PETITE CHRONIQUE DE LA CHANDELEUR
Un texte extrait du Bulletin paroissial de Quiberon (1917)
Bien que les ans l’eussent accablé de maux et que la vieillesse eût courbé son corps et rendu pénible sa marche, ce jour-là, le quarantième jour après la naissance de Jésus-Christ, 2 février, Siméon, toutes affaires cessantes, se hâtait vers le Temple.
Siméon, homme juste et craignant Dieu, avait reçu l’avertissement certain qu’il ne mourrait point avant d’avoir vu l’enfant Jésus.
Or, dans le même temps, Joseph et Marie s’acheminaient vers le saint lieu avec l’enfant. Ils emportaient avec eux deux colombes qui devaient servir, selon la loi de Moïse, à racheter le premier-né et à purifier la sainte Vierge.
Siméon, déjà parvenu au Temple, attendait anxieux près de l’entrée. Lorsqu’il eut reconnu Joseph et Marie, il s’approcha d’eux et tout tremblant, il tendit ses mains. Jésus fut mis entre ses bras et le bon vieillard, bénissant Dieu, dit : « C’est maintenant, Seigneur, que vous laisserez mourir en paix votre serviteur, selon votre parole ; puisque mes yeux ont vu le Sauveur que vous nous donnez, et que vous destinez pour être exposé à la vue de tous les peuples, comme la lumière qui éclairera les nations et la gloire de votre peuple d’Israël ».

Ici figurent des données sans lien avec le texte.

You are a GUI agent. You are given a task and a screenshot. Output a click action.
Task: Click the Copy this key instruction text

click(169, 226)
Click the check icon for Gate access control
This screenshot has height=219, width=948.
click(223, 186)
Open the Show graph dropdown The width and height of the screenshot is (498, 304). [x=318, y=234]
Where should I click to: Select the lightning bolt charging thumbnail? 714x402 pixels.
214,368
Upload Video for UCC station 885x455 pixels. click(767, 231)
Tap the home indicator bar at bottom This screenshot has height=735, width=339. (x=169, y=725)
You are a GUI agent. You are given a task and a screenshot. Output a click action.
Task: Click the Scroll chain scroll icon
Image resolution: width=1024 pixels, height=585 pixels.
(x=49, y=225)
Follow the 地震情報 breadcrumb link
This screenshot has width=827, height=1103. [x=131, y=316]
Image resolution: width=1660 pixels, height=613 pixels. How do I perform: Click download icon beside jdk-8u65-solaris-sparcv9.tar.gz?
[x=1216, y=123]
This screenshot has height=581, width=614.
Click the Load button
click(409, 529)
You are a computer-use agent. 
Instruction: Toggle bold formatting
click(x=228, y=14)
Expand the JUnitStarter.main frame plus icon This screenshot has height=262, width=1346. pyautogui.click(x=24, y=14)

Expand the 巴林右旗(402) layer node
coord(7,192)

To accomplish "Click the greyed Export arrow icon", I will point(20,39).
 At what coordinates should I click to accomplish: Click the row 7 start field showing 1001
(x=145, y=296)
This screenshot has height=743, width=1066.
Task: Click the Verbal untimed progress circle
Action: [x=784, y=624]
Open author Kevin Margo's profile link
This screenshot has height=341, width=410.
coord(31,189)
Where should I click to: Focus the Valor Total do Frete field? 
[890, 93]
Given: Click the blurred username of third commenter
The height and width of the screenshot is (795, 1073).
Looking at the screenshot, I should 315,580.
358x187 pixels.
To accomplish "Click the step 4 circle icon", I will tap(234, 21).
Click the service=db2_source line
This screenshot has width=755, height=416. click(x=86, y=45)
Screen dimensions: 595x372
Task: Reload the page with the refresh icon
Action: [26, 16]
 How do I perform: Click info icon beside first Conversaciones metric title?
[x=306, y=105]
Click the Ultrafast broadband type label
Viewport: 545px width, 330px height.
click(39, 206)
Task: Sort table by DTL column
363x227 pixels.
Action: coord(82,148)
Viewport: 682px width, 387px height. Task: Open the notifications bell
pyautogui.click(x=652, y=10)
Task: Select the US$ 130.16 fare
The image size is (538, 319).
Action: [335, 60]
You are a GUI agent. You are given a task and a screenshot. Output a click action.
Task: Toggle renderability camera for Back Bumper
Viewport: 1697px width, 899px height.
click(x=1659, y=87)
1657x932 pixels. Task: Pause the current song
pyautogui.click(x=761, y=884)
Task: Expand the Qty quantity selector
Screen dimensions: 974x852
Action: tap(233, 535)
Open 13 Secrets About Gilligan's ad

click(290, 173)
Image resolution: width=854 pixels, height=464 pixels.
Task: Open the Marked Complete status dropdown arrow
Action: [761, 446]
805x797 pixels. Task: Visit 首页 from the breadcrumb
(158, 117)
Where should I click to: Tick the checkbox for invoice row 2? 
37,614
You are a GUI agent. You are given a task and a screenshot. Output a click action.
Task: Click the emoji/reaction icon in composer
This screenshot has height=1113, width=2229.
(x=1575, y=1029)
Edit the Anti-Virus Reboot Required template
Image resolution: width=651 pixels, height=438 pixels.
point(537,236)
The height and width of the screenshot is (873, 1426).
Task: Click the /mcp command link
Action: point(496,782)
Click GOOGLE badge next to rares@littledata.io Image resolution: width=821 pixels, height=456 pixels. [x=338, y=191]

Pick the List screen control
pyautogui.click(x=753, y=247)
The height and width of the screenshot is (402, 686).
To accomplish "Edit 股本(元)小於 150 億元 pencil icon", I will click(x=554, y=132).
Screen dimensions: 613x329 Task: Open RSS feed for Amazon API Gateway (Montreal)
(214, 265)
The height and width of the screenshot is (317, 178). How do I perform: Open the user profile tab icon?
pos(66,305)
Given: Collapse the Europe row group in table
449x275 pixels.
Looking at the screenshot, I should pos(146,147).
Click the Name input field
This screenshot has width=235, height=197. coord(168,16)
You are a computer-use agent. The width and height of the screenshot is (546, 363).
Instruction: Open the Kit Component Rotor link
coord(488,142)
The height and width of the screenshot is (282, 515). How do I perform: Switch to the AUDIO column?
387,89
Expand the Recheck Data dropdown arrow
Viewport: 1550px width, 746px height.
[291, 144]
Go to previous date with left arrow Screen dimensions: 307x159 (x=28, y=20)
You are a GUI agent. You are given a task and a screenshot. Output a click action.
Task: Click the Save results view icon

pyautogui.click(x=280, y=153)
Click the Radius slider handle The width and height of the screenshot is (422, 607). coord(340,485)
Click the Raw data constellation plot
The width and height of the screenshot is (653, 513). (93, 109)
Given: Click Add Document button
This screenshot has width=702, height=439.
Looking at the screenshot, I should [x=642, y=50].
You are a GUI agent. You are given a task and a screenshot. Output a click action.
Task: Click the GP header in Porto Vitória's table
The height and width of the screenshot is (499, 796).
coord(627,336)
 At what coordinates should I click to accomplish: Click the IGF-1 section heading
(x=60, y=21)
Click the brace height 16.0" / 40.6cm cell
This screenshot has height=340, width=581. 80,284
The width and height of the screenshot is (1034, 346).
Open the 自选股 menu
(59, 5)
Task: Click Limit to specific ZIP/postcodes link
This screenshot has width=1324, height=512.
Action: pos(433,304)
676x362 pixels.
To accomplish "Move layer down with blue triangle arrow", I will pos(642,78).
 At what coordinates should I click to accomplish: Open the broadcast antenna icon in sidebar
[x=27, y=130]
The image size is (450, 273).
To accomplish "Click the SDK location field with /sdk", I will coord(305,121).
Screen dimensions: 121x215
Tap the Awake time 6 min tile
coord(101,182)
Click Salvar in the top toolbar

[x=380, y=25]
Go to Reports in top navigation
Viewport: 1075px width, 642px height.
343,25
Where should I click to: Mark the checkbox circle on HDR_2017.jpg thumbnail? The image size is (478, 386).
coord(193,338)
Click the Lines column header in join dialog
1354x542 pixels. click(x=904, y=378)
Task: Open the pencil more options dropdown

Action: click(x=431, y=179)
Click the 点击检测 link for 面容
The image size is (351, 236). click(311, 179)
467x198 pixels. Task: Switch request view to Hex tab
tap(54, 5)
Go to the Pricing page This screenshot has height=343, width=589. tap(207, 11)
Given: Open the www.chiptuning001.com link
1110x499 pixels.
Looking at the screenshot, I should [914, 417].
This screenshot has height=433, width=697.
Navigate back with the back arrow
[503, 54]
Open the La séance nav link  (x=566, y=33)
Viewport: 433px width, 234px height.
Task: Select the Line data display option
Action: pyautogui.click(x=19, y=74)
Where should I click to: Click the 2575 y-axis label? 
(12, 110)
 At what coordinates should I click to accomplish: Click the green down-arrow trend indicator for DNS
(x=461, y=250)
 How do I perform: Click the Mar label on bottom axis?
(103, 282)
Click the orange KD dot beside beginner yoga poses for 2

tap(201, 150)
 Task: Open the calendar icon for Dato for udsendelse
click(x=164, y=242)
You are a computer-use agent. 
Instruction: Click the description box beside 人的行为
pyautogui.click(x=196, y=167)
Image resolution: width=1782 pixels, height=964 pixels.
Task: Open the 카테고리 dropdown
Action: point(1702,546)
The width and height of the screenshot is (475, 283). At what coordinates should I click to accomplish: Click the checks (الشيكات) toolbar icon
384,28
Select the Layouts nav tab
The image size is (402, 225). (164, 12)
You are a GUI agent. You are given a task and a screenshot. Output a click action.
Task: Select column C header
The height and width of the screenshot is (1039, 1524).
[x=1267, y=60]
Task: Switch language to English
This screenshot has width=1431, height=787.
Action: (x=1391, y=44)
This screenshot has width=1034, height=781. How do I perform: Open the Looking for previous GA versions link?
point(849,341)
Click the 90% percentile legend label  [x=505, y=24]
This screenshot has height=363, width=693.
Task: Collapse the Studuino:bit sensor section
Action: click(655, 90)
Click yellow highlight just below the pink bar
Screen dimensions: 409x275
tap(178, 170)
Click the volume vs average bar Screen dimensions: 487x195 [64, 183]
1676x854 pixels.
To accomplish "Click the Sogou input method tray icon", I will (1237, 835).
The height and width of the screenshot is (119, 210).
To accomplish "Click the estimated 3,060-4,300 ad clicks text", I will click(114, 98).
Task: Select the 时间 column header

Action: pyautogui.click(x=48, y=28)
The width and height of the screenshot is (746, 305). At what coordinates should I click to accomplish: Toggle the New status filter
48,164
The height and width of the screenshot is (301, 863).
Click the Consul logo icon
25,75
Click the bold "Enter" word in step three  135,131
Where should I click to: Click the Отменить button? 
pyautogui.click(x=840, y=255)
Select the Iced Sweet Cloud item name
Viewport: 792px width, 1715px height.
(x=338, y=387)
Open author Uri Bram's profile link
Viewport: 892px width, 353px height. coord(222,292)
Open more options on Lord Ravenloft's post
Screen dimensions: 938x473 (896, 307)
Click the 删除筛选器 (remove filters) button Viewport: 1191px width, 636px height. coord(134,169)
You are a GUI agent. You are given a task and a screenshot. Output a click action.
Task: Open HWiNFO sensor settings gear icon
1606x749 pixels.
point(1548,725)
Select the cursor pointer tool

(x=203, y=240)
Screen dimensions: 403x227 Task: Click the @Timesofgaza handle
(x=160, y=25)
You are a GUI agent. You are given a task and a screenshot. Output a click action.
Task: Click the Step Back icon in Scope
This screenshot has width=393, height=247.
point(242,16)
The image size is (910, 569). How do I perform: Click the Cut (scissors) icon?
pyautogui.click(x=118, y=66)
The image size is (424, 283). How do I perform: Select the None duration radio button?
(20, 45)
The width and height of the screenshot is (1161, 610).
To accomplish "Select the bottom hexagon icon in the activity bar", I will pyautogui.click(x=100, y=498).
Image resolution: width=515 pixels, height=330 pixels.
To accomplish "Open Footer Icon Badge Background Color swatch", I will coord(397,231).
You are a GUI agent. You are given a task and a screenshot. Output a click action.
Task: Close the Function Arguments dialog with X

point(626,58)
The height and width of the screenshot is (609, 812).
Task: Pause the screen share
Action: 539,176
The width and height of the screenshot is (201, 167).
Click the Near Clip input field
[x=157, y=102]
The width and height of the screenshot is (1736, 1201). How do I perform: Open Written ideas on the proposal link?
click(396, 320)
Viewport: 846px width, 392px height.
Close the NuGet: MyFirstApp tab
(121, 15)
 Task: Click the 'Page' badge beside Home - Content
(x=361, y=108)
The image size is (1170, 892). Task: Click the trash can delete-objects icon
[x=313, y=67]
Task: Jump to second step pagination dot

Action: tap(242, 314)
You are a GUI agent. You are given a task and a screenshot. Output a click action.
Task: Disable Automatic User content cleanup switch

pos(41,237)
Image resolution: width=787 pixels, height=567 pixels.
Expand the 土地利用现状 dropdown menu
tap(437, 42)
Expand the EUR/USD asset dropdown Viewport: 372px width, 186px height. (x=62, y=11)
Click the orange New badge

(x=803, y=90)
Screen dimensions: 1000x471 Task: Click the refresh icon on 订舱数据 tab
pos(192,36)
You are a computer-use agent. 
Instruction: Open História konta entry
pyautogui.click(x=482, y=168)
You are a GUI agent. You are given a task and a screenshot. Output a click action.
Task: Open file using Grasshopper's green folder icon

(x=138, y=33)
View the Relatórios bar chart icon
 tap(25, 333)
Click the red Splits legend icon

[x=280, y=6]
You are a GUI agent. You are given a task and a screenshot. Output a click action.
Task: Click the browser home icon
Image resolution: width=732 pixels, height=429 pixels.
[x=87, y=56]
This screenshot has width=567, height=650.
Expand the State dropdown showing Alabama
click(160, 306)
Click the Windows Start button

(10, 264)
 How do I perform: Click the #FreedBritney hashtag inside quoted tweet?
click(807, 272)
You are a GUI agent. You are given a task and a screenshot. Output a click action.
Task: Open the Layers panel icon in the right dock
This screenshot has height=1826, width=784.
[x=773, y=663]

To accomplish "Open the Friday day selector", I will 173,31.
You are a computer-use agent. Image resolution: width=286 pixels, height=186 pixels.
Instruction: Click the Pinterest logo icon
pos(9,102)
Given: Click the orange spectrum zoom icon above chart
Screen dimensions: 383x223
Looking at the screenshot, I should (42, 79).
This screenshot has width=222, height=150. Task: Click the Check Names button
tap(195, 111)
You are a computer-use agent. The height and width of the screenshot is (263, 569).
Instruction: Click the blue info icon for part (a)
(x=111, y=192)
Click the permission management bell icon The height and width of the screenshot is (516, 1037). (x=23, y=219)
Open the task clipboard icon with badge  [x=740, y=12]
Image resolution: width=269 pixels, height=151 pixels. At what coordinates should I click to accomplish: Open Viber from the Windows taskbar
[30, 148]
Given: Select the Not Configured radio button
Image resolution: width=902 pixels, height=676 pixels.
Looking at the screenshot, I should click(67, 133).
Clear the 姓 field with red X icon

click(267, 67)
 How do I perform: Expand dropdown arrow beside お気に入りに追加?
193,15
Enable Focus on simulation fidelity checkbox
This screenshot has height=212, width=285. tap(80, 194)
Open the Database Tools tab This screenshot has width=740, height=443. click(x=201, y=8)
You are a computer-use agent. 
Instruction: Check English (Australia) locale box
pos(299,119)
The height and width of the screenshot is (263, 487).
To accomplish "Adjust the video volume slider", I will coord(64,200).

Et Joseph et Marie étaient dans l’admiration des choses que Siméon disait de Jésus.
Depuis lors, ce jour-là, comme symbole de la vraie lumière dont le Christ est venu éclairer les nations, chaque Adèle apporte à l’église un cierge pour qu’il soit bénit par le prêtre. Jadis, quel que fût le temps, par le gel ou sous la neige, clergé et peuple processionnaient soit autour des temples, soit par les routes et les chemins, avec des cierges allumés. C’était la Chandeleur.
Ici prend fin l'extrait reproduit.